• [Your assignment] When you transcribe the entries, reproduce every character and exclude the images.

[Collected data entries]
BEGIN
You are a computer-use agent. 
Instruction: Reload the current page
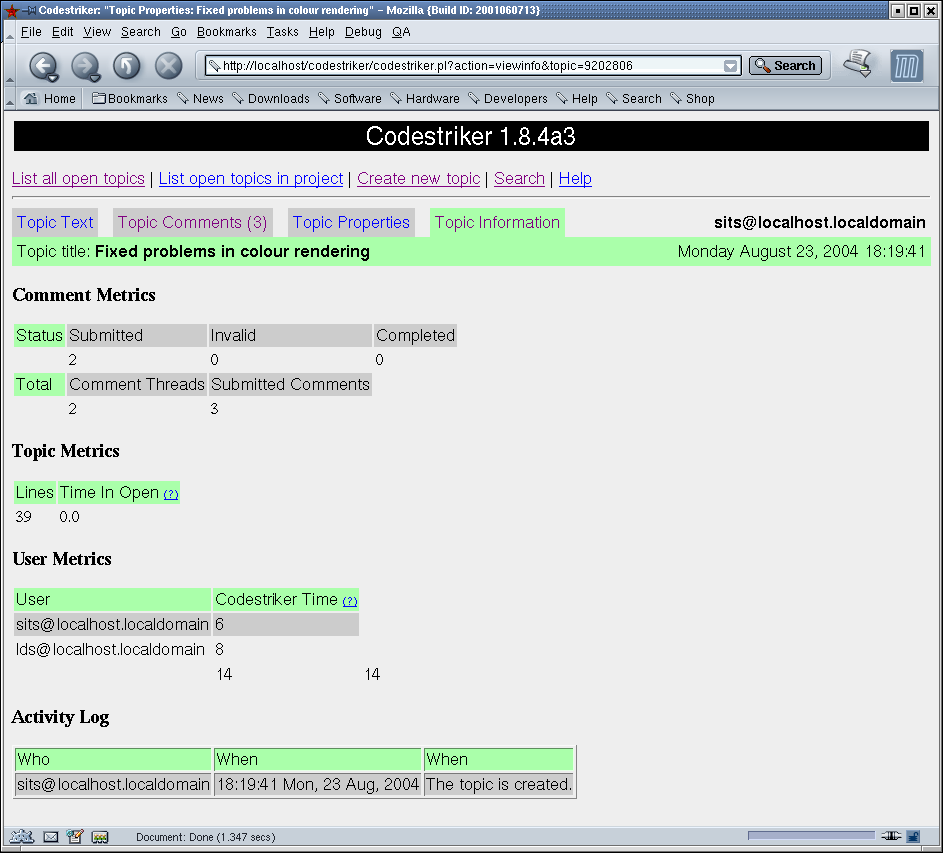click(127, 67)
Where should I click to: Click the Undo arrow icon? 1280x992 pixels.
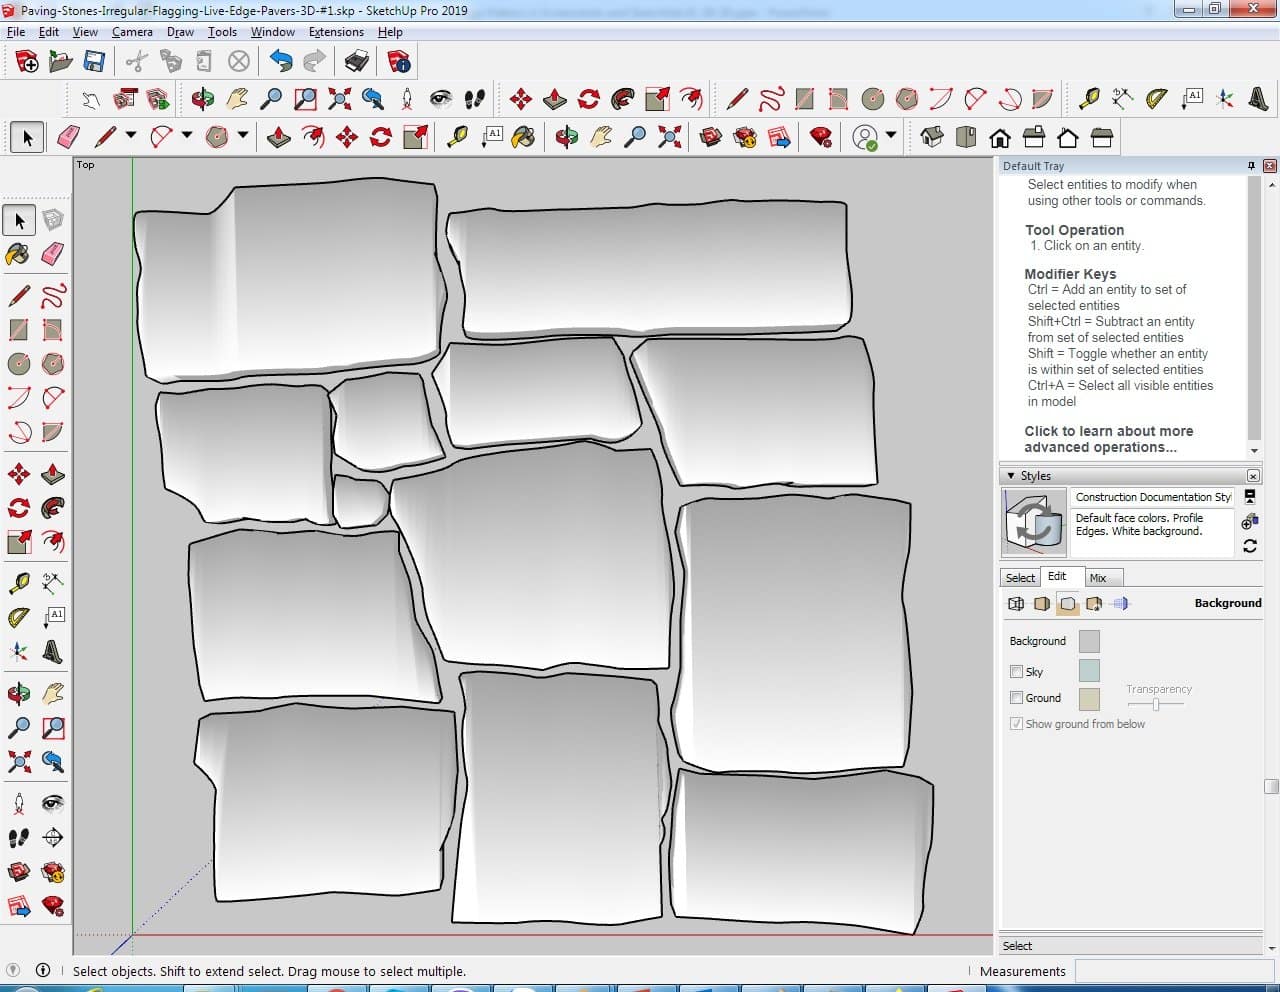[x=281, y=62]
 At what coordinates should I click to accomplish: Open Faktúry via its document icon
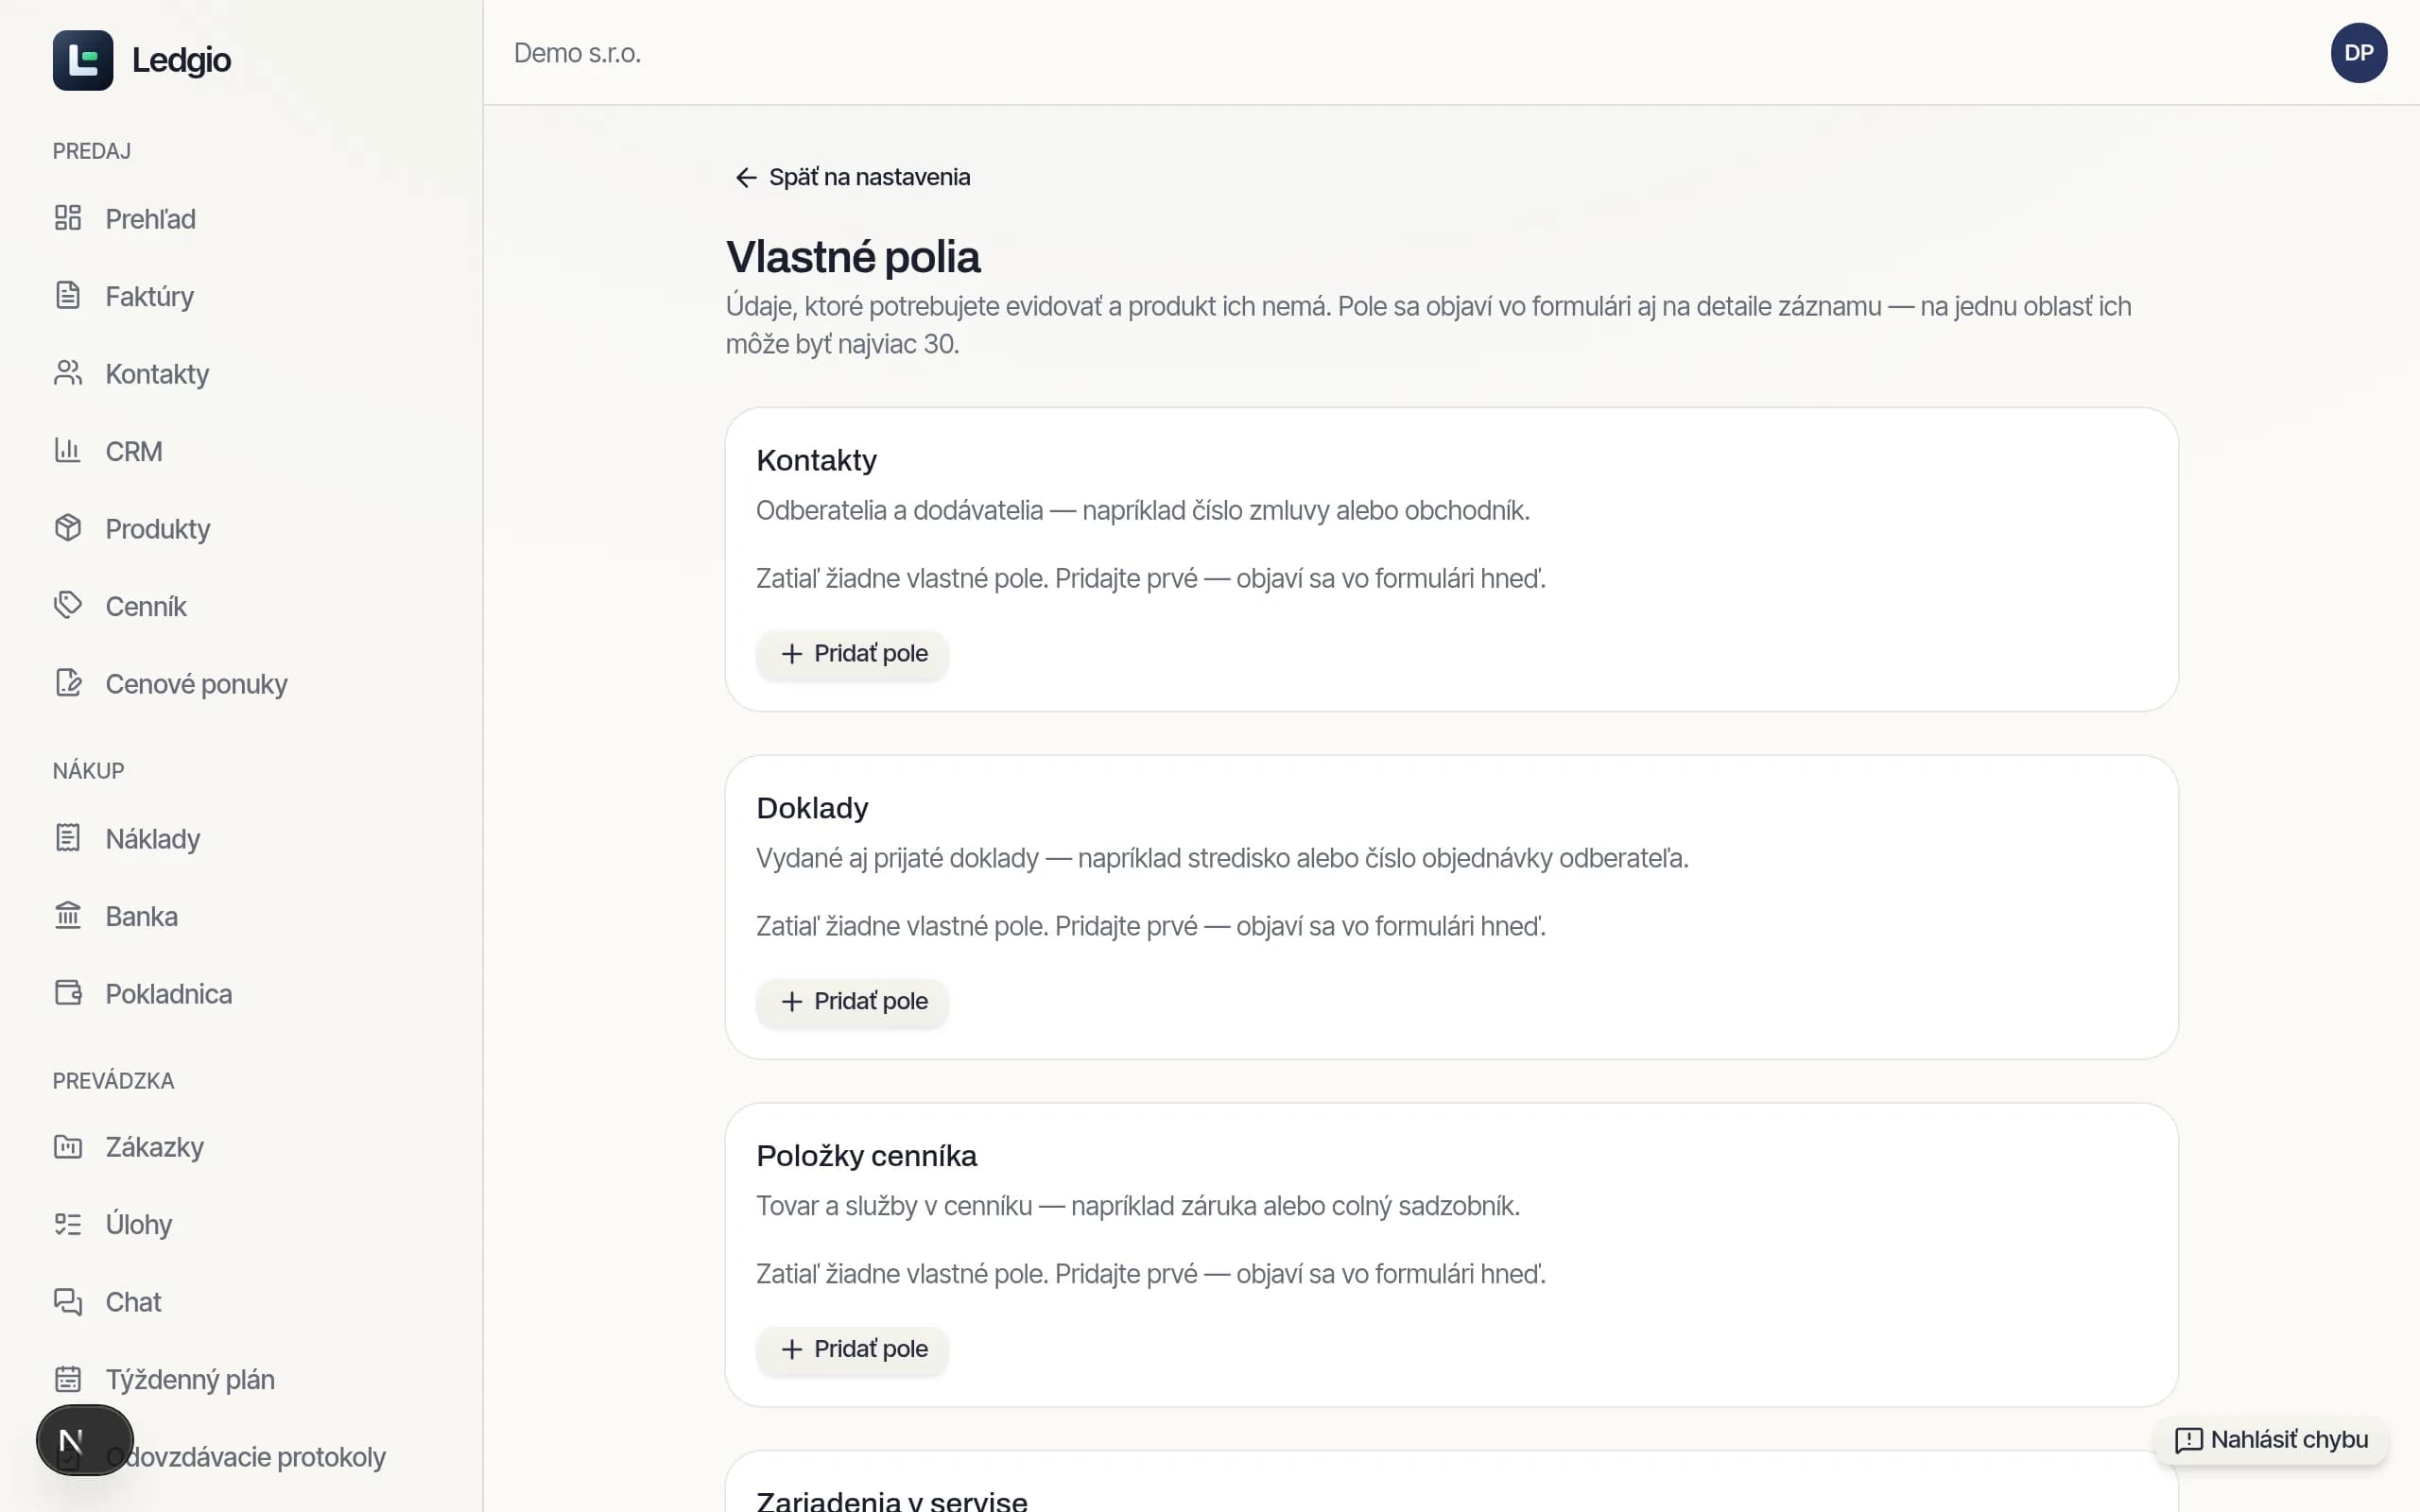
END
• [Result]
You are a computer-use agent. 
Instruction: Reload the current page
click(127, 67)
Where should I click to: Click the Undo arrow icon? 1280x992 pixels.
[x=281, y=62]
 At what coordinates should I click to accomplish: Open Faktúry via its document icon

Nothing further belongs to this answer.